### Task goal
Please reproduce every entry, keeping each one exact.

BEGIN Records shown

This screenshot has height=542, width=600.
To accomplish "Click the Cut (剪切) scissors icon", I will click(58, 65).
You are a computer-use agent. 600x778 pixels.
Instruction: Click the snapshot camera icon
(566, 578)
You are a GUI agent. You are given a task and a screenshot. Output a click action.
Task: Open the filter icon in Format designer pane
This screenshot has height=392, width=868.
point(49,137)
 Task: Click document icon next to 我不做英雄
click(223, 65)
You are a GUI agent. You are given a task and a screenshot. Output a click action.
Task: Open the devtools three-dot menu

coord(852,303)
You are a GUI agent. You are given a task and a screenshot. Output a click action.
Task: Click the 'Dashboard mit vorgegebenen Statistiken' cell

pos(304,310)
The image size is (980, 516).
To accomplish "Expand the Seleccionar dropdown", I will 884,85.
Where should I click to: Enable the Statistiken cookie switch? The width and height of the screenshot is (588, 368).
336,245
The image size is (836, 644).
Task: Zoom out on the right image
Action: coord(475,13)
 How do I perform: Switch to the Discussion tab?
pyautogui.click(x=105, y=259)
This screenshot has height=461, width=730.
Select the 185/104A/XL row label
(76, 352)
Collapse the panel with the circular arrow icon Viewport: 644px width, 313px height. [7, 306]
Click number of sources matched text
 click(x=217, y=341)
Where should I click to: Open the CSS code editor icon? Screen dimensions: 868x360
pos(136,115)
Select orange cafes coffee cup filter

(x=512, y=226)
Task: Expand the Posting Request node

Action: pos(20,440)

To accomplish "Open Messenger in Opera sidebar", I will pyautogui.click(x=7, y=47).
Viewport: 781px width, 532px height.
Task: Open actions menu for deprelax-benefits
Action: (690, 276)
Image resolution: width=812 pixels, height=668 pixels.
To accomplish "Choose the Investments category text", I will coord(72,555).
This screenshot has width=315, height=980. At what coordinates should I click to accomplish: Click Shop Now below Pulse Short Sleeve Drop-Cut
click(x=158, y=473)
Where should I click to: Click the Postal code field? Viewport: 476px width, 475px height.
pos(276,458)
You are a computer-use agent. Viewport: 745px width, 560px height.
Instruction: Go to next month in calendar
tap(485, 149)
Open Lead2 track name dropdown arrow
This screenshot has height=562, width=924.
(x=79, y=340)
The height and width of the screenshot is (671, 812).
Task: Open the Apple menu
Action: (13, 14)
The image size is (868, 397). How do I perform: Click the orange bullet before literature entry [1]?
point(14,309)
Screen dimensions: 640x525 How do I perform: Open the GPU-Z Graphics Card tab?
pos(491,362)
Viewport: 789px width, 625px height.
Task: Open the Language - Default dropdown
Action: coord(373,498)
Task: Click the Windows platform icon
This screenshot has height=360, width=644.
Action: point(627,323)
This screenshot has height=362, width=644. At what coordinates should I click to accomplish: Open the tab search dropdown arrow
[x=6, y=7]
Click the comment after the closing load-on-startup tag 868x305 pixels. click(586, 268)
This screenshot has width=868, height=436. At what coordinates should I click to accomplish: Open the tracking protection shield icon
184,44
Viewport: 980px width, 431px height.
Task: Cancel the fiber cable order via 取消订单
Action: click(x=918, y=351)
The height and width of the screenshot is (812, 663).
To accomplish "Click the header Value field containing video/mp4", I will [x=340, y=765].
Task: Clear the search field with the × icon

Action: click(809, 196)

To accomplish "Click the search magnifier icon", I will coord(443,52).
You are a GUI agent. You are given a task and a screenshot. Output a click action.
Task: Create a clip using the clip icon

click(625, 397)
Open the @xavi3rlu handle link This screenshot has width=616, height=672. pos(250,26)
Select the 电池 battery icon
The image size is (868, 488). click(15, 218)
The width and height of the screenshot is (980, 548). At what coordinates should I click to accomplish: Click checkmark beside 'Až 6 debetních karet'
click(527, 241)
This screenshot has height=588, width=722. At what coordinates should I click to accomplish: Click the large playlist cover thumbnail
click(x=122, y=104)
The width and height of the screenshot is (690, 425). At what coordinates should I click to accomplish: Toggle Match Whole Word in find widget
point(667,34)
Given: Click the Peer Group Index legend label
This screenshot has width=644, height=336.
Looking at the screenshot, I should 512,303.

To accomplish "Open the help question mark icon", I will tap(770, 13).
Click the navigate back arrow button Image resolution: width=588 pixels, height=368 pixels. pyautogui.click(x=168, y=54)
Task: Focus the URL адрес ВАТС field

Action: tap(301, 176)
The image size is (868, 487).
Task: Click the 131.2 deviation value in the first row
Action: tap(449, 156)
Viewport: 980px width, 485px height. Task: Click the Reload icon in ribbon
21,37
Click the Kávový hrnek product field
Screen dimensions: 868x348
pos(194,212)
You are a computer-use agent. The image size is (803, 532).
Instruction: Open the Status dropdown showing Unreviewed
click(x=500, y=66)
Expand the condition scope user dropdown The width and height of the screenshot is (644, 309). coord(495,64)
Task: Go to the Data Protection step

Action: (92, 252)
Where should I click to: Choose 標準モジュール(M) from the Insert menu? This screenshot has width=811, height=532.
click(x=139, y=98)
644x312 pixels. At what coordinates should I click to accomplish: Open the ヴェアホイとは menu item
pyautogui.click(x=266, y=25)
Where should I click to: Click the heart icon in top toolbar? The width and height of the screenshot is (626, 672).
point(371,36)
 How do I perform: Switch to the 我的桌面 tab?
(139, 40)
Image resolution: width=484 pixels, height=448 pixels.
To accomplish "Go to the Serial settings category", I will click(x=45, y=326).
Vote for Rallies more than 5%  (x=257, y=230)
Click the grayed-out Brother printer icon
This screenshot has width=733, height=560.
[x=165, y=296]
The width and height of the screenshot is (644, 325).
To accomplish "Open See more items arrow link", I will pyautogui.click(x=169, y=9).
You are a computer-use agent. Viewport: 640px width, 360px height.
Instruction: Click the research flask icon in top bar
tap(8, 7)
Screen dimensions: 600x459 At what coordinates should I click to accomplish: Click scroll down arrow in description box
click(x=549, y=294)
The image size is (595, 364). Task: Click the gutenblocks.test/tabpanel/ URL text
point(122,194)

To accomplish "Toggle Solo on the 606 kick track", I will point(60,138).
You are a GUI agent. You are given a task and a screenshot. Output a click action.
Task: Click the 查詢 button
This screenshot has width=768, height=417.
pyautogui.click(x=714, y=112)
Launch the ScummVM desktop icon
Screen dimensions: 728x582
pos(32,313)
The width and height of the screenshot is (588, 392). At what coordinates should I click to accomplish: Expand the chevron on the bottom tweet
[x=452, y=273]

END Records shown

### Solved problem
This screenshot has height=542, width=600.
To accomplish "Click the Cut (剪切) scissors icon", I will click(58, 65).
You are a computer-use agent. 600x778 pixels.
Instruction: Click the snapshot camera icon
(566, 578)
You are a GUI agent. You are given a task and a screenshot. Output a click action.
Task: Open the filter icon in Format designer pane
This screenshot has height=392, width=868.
point(49,137)
 Task: Click document icon next to 我不做英雄
click(223, 65)
You are a GUI agent. You are given a task and a screenshot. Output a click action.
Task: Open the devtools three-dot menu

coord(852,303)
You are a GUI agent. You are given a task and a screenshot. Output a click action.
Task: Click the 'Dashboard mit vorgegebenen Statistiken' cell

pos(304,310)
The image size is (980, 516).
To accomplish "Expand the Seleccionar dropdown", I will 884,85.
Where should I click to: Enable the Statistiken cookie switch? The width and height of the screenshot is (588, 368).
336,245
The image size is (836, 644).
Task: Zoom out on the right image
Action: coord(475,13)
 How do I perform: Switch to the Discussion tab?
pyautogui.click(x=105, y=259)
This screenshot has height=461, width=730.
Select the 185/104A/XL row label
(76, 352)
Collapse the panel with the circular arrow icon Viewport: 644px width, 313px height. [7, 306]
Click number of sources matched text
 click(x=217, y=341)
Where should I click to: Open the CSS code editor icon? Screen dimensions: 868x360
pos(136,115)
Select orange cafes coffee cup filter

(x=512, y=226)
Task: Expand the Posting Request node

Action: pos(20,440)

To accomplish "Open Messenger in Opera sidebar", I will pyautogui.click(x=7, y=47).
Viewport: 781px width, 532px height.
Task: Open actions menu for deprelax-benefits
Action: (690, 276)
Image resolution: width=812 pixels, height=668 pixels.
To accomplish "Choose the Investments category text", I will coord(72,555).
This screenshot has width=315, height=980. At what coordinates should I click to accomplish: Click Shop Now below Pulse Short Sleeve Drop-Cut
click(x=158, y=473)
Where should I click to: Click the Postal code field? Viewport: 476px width, 475px height.
pos(276,458)
You are a computer-use agent. Viewport: 745px width, 560px height.
Instruction: Go to next month in calendar
tap(485, 149)
Open Lead2 track name dropdown arrow
This screenshot has height=562, width=924.
(x=79, y=340)
The height and width of the screenshot is (671, 812).
Task: Open the Apple menu
Action: (13, 14)
The image size is (868, 397). How do I perform: Click the orange bullet before literature entry [1]?
point(14,309)
Screen dimensions: 640x525 How do I perform: Open the GPU-Z Graphics Card tab?
pos(491,362)
Viewport: 789px width, 625px height.
Task: Open the Language - Default dropdown
Action: coord(373,498)
Task: Click the Windows platform icon
This screenshot has height=360, width=644.
Action: point(627,323)
This screenshot has height=362, width=644. At what coordinates should I click to accomplish: Open the tab search dropdown arrow
[x=6, y=7]
Click the comment after the closing load-on-startup tag 868x305 pixels. click(586, 268)
This screenshot has width=868, height=436. At what coordinates should I click to accomplish: Open the tracking protection shield icon
184,44
Viewport: 980px width, 431px height.
Task: Cancel the fiber cable order via 取消订单
Action: click(x=918, y=351)
The height and width of the screenshot is (812, 663).
To accomplish "Click the header Value field containing video/mp4", I will [x=340, y=765].
Task: Clear the search field with the × icon

Action: click(809, 196)

To accomplish "Click the search magnifier icon", I will coord(443,52).
You are a GUI agent. You are given a task and a screenshot. Output a click action.
Task: Create a clip using the clip icon

click(625, 397)
Open the @xavi3rlu handle link This screenshot has width=616, height=672. pos(250,26)
Select the 电池 battery icon
The image size is (868, 488). click(15, 218)
The width and height of the screenshot is (980, 548). At what coordinates should I click to accomplish: Click checkmark beside 'Až 6 debetních karet'
click(527, 241)
This screenshot has height=588, width=722. At what coordinates should I click to accomplish: Click the large playlist cover thumbnail
click(x=122, y=104)
The width and height of the screenshot is (690, 425). At what coordinates should I click to accomplish: Toggle Match Whole Word in find widget
point(667,34)
Given: Click the Peer Group Index legend label
This screenshot has width=644, height=336.
Looking at the screenshot, I should 512,303.

To accomplish "Open the help question mark icon", I will tap(770, 13).
Click the navigate back arrow button Image resolution: width=588 pixels, height=368 pixels. pyautogui.click(x=168, y=54)
Task: Focus the URL адрес ВАТС field

Action: tap(301, 176)
The image size is (868, 487).
Task: Click the 131.2 deviation value in the first row
Action: tap(449, 156)
Viewport: 980px width, 485px height. Task: Click the Reload icon in ribbon
21,37
Click the Kávový hrnek product field
Screen dimensions: 868x348
pos(194,212)
You are a computer-use agent. The image size is (803, 532).
Instruction: Open the Status dropdown showing Unreviewed
click(x=500, y=66)
Expand the condition scope user dropdown The width and height of the screenshot is (644, 309). coord(495,64)
Task: Go to the Data Protection step

Action: (92, 252)
Where should I click to: Choose 標準モジュール(M) from the Insert menu? This screenshot has width=811, height=532.
click(x=139, y=98)
644x312 pixels. At what coordinates should I click to accomplish: Open the ヴェアホイとは menu item
pyautogui.click(x=266, y=25)
Where should I click to: Click the heart icon in top toolbar? The width and height of the screenshot is (626, 672).
point(371,36)
 How do I perform: Switch to the 我的桌面 tab?
(139, 40)
Image resolution: width=484 pixels, height=448 pixels.
To accomplish "Go to the Serial settings category", I will click(x=45, y=326).
Vote for Rallies more than 5%  (x=257, y=230)
Click the grayed-out Brother printer icon
This screenshot has width=733, height=560.
[x=165, y=296]
The width and height of the screenshot is (644, 325).
To accomplish "Open See more items arrow link", I will pyautogui.click(x=169, y=9).
You are a computer-use agent. Viewport: 640px width, 360px height.
Instruction: Click the research flask icon in top bar
tap(8, 7)
Screen dimensions: 600x459 At what coordinates should I click to accomplish: Click scroll down arrow in description box
click(x=549, y=294)
The image size is (595, 364). Task: Click the gutenblocks.test/tabpanel/ URL text
point(122,194)

To accomplish "Toggle Solo on the 606 kick track", I will point(60,138).
You are a GUI agent. You are given a task and a screenshot. Output a click action.
Task: Click the 查詢 button
This screenshot has width=768, height=417.
pyautogui.click(x=714, y=112)
Launch the ScummVM desktop icon
Screen dimensions: 728x582
pos(32,313)
The width and height of the screenshot is (588, 392). At what coordinates should I click to accomplish: Expand the chevron on the bottom tweet
[x=452, y=273]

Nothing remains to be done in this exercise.